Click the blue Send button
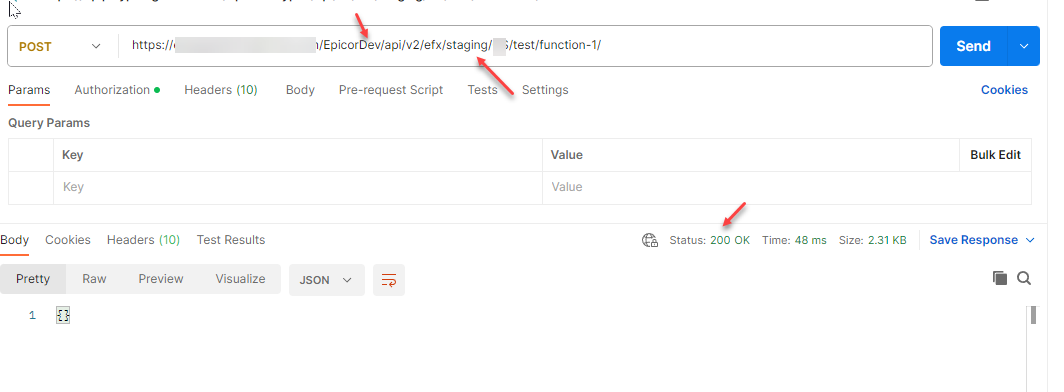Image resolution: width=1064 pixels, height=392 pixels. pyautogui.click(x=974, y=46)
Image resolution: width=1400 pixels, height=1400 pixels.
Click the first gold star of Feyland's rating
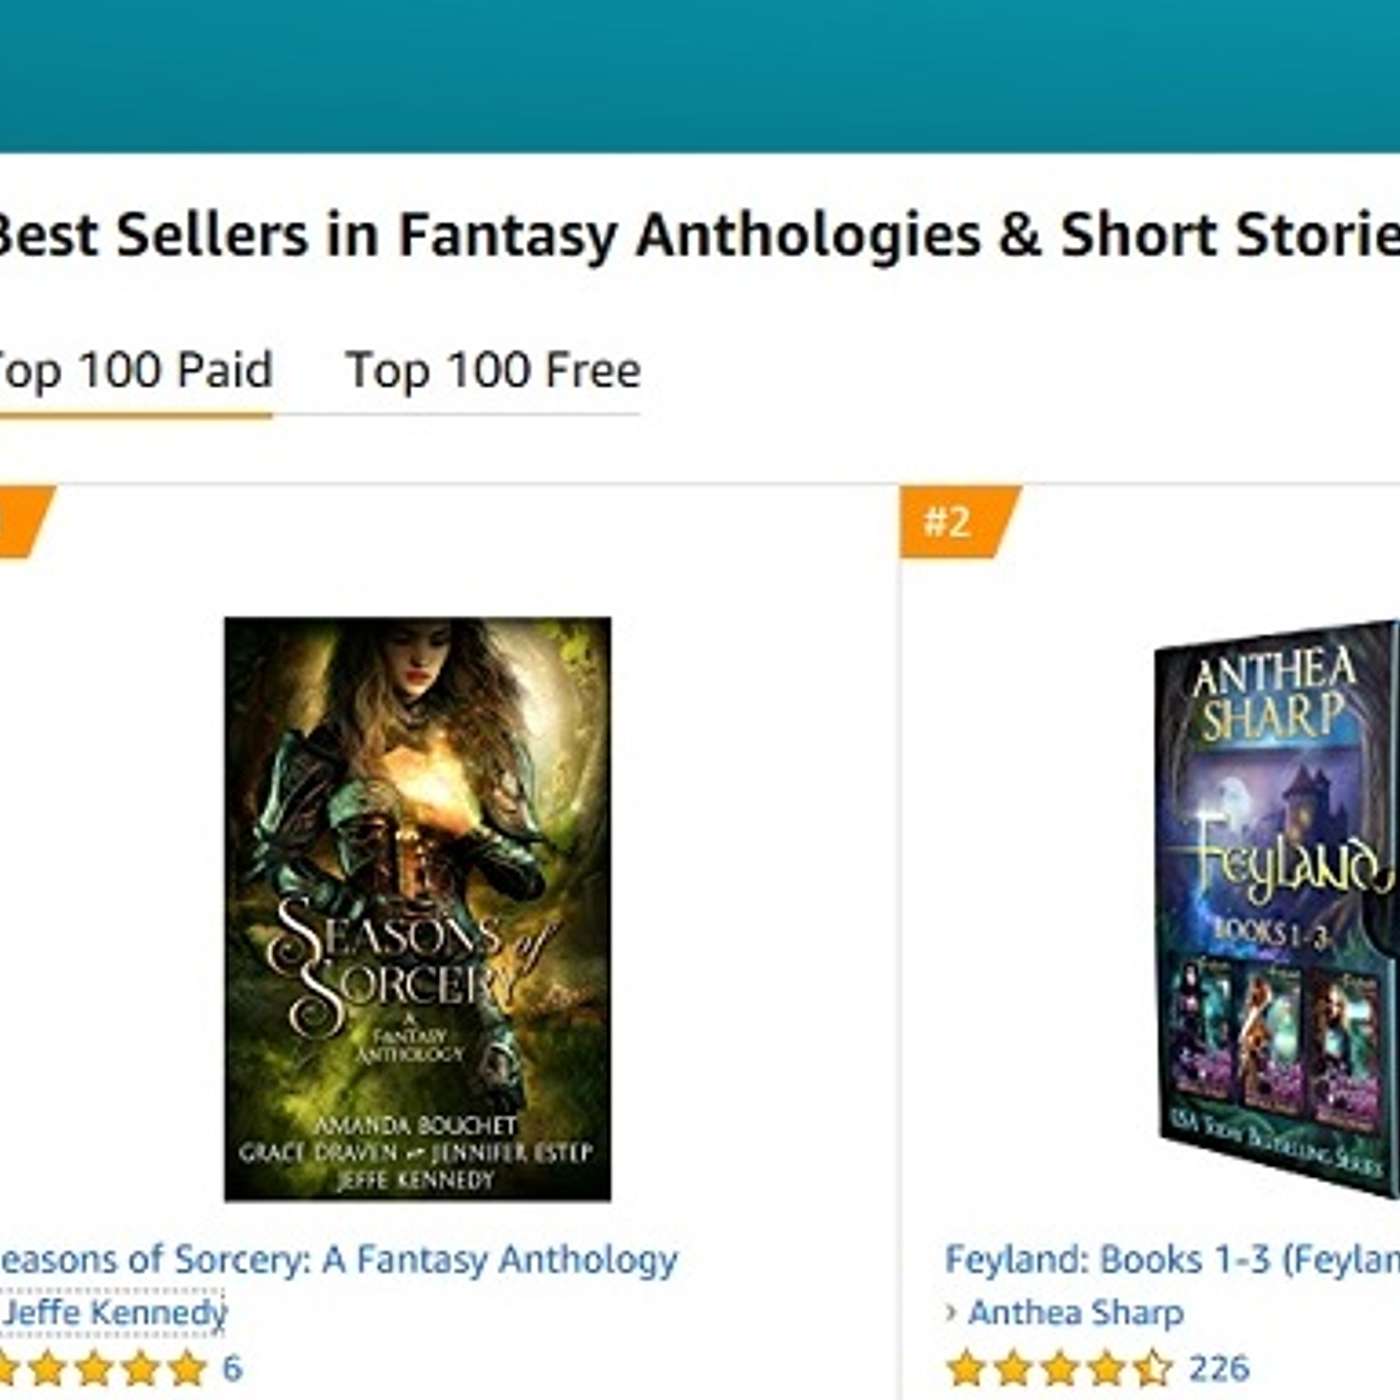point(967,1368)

····················

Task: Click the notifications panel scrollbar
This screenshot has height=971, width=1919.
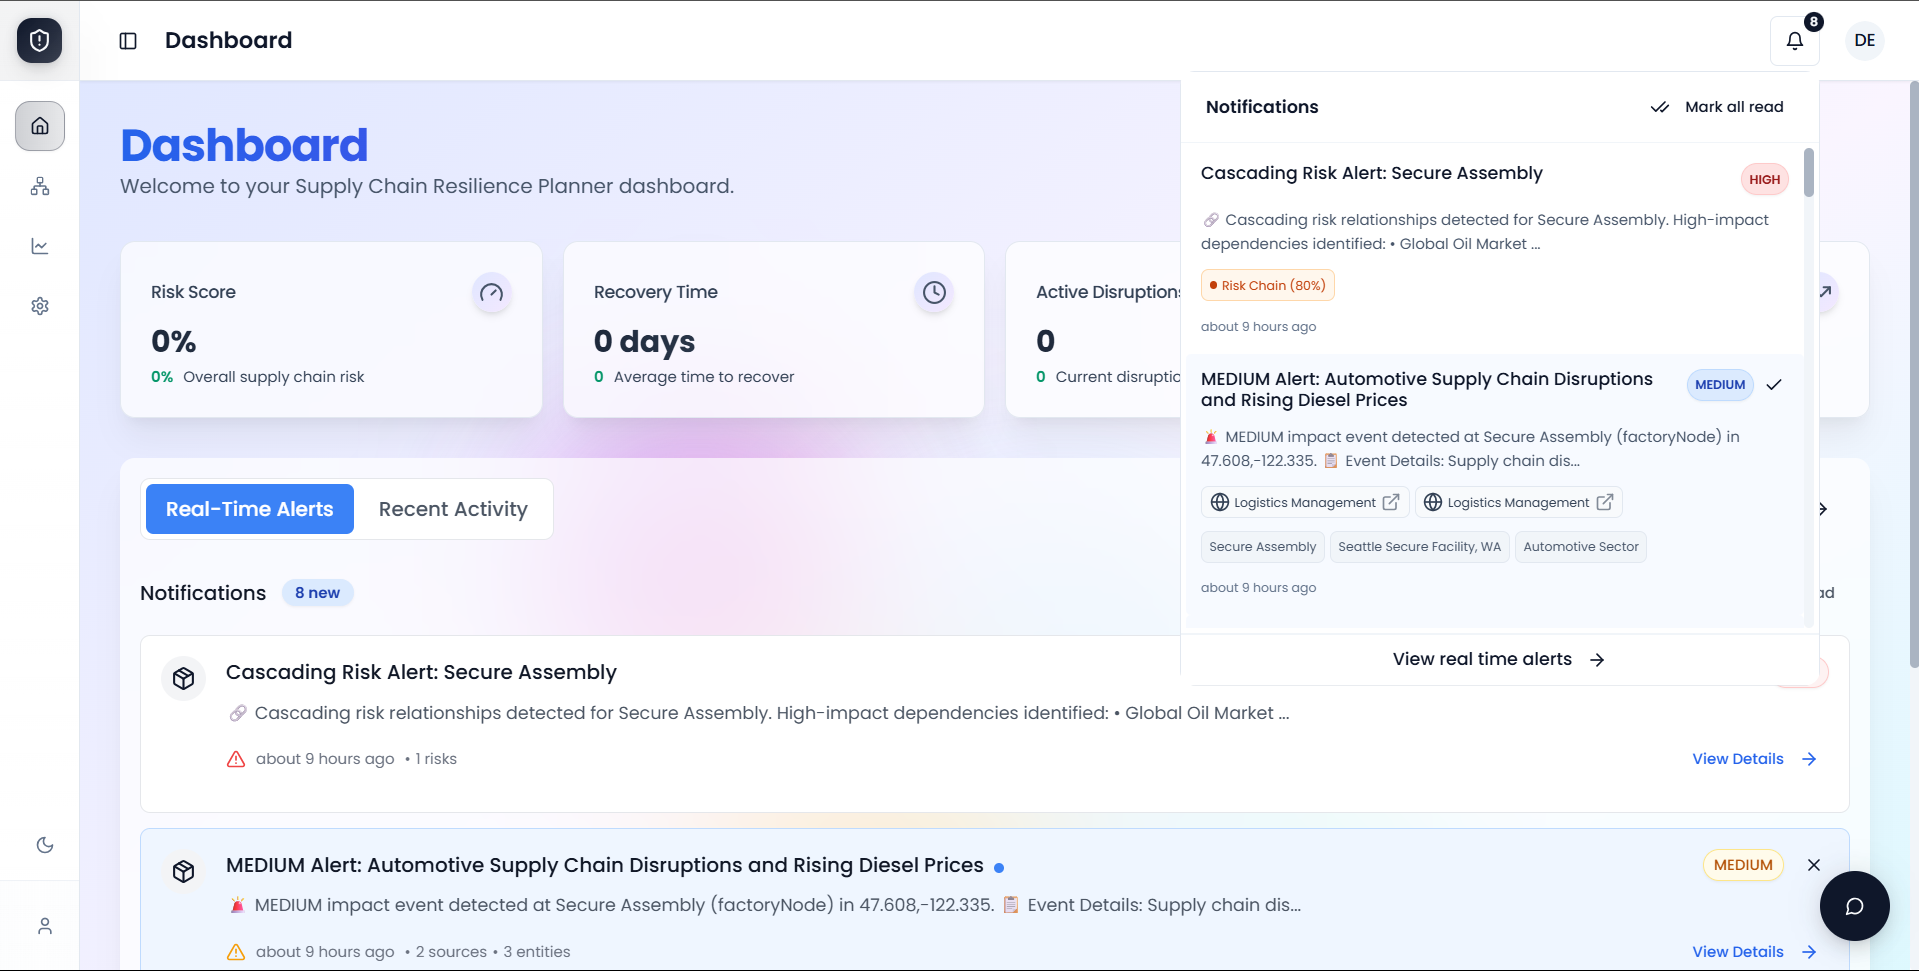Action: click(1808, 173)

····················

**EXERCISE DETAILS:**
Copy the stretch of the listing from the line containing "Click the blue Send button" through the line containing "point(967,1368)", both included, leaving out the pictures.

**TASK RESPONSE:**
Click the blue Send button
Image resolution: width=1064 pixels, height=392 pixels. pyautogui.click(x=974, y=46)
Image resolution: width=1400 pixels, height=1400 pixels.
Click the first gold star of Feyland's rating
point(967,1368)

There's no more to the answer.